Escondido police Officer Chad Moore with his police dog, Aros.
(Charlie Neuman )

According to his veterinarian, Aros seems to be healing well and is expected to make a full recovery. But his police career remains in question.

“We don’t know yet whether he will be able to return to service because we don’t know how much damage was done to his snout. That’s his moneymaker — to be able to sniff stuff. It is just a waiting game at this point,” Petersen said.


Moore said the dog’s nose also has to be structurally strong enough to endure police work.

“They are resilient animals,” Moore said. “Look at Aros and what he went through. He still wants to go out. He still has his energy.”

A retired Escondido police officer has launched a GoFundMe campaign called “Help Aros Heal” to raise money to support the Escondido Police Department’s canine program. Damian Torres said donations would assist the department if it needs to replace Aros. The campaign had raised more than $11,000 by Tuesday.

“I have an affinity for working-class dogs and as a citizen of Escondido felt compelled to help,” Torres wrote about the campaign in an email response to questions from the Union-Tribune. “I feel this gives those who donated a chance to act as stakeholders when they see a Police Service Dog, and knowing their contribution helped to add an additional dog and handler to protect their community.”

He said all donations will be given to the city of Escondido’s police K-9 coordinator.

Aros has worked as a police dog for about 3 1/2 years, and he’s one of six police dogs on the Escondido force.

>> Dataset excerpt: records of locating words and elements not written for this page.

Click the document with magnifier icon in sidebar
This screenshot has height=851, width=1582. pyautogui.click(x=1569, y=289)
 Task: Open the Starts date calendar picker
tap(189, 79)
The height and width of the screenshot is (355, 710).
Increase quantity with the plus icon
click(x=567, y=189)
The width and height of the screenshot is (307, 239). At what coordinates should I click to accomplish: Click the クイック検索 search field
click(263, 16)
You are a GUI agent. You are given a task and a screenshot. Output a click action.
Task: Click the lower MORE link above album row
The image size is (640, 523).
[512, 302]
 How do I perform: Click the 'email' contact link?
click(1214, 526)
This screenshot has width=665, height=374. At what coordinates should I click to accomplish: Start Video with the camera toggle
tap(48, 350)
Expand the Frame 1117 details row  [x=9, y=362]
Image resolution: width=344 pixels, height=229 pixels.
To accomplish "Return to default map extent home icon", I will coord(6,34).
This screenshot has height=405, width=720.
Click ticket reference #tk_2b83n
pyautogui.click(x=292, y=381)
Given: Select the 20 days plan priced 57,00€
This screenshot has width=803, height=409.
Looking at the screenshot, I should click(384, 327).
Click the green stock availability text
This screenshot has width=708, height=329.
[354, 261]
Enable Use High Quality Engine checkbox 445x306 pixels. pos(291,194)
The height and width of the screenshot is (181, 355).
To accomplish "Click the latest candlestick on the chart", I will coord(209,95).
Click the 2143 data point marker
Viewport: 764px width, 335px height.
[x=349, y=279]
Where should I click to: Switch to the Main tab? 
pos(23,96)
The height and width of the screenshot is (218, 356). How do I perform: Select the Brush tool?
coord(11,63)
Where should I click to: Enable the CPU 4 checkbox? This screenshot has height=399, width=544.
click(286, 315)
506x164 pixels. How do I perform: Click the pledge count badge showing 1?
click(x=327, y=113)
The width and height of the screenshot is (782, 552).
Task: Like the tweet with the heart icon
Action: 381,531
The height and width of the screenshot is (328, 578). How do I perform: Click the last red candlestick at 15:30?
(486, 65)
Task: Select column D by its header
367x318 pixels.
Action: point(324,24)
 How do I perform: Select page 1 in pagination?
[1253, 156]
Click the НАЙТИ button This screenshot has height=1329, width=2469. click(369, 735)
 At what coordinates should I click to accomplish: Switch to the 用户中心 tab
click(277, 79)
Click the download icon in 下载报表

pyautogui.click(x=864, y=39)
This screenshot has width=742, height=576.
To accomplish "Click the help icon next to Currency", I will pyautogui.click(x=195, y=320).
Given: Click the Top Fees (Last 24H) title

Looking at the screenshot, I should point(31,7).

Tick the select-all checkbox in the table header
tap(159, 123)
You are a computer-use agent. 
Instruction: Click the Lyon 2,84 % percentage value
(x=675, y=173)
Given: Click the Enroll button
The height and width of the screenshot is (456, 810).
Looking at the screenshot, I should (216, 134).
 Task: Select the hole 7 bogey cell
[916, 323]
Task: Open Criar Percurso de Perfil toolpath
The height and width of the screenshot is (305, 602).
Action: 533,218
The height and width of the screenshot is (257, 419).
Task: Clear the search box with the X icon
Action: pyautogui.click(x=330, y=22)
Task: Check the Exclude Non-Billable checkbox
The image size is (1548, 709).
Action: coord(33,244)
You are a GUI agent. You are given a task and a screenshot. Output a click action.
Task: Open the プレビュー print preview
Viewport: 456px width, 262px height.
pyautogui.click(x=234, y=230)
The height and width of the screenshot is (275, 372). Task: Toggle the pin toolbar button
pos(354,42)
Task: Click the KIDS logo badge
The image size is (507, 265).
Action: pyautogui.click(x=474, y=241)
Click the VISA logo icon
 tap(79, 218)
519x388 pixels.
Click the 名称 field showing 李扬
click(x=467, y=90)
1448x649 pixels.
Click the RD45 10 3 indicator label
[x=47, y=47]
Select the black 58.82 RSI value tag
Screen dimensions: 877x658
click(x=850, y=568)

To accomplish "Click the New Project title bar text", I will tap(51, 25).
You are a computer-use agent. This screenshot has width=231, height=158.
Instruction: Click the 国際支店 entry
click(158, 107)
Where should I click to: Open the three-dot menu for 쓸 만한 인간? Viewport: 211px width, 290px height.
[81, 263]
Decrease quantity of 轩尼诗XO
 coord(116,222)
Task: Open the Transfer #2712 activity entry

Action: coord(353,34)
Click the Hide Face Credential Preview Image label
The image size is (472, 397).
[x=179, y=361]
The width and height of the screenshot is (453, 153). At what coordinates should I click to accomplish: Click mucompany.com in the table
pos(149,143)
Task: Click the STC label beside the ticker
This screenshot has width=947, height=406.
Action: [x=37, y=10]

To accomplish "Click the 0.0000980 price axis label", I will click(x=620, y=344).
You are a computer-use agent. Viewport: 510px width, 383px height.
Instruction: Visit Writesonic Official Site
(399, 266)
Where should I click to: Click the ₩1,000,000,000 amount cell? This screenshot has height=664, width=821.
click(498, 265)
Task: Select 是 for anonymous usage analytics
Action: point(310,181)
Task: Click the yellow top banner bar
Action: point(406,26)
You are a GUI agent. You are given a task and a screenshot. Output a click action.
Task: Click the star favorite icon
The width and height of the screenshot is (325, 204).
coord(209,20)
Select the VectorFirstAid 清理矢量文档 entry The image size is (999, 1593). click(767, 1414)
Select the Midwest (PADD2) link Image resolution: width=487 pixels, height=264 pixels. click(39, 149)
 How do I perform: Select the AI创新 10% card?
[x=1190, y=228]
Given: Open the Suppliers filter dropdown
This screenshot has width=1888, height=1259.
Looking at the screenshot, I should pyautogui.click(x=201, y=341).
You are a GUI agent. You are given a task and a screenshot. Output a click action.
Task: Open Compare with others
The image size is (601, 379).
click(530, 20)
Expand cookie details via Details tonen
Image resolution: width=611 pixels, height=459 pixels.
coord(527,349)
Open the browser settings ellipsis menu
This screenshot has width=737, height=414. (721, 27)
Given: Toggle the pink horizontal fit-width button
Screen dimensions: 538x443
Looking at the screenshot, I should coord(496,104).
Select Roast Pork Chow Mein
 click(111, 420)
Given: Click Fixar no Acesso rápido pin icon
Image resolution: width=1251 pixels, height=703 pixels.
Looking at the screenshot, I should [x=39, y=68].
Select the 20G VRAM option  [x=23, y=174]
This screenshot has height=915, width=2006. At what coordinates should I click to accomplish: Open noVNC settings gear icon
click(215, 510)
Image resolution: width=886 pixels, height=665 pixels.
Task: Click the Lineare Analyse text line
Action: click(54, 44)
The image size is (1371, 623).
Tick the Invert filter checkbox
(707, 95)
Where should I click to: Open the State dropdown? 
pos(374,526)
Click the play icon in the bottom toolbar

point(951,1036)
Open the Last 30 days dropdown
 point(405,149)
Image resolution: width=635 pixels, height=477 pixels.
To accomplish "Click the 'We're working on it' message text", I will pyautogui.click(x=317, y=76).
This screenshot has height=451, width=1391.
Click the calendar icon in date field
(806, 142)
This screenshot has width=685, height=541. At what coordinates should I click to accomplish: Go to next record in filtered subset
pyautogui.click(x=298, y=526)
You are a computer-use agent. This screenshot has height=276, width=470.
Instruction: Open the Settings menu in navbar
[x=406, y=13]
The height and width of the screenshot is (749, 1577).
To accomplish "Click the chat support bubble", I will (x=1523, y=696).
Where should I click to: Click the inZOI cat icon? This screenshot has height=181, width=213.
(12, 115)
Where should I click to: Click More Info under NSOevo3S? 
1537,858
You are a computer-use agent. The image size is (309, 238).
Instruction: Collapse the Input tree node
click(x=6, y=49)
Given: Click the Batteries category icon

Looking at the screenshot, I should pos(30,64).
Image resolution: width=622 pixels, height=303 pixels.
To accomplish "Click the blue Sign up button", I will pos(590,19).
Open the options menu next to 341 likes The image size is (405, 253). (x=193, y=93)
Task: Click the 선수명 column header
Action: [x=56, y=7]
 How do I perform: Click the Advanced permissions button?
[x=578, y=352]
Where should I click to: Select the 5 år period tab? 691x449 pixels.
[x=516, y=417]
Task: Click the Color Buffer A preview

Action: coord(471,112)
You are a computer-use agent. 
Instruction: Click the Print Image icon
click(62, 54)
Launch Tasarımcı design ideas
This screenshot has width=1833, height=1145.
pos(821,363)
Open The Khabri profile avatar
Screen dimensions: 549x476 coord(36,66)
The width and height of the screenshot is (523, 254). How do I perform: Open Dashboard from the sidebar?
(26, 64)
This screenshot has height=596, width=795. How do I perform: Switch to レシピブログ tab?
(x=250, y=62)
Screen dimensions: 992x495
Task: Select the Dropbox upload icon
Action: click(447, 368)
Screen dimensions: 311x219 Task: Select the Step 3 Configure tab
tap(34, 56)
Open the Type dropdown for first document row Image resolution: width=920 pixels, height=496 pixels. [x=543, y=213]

Each dog costs about $12,000, Petersen said.

This isn’t the first time the Escondido department has had a police dog injured in the line of duty. In 2001, a police dog named Zak was shot during a running gun battle between police and a burglary suspect, who was shot and killed by officers. Zak recovered and was able to return to work on the force.

“[Aros] could come back to work, and that’s our goal,” Petersen said. “He still has some years of service ahead of him.”